» YOUR TASK: Copy out every line of the material below, character for character.

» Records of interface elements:
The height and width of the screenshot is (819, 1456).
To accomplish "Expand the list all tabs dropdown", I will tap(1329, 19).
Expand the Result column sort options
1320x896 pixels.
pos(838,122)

» REPLY:
The height and width of the screenshot is (819, 1456).
To accomplish "Expand the list all tabs dropdown", I will tap(1329, 19).
Expand the Result column sort options
1320x896 pixels.
pos(838,122)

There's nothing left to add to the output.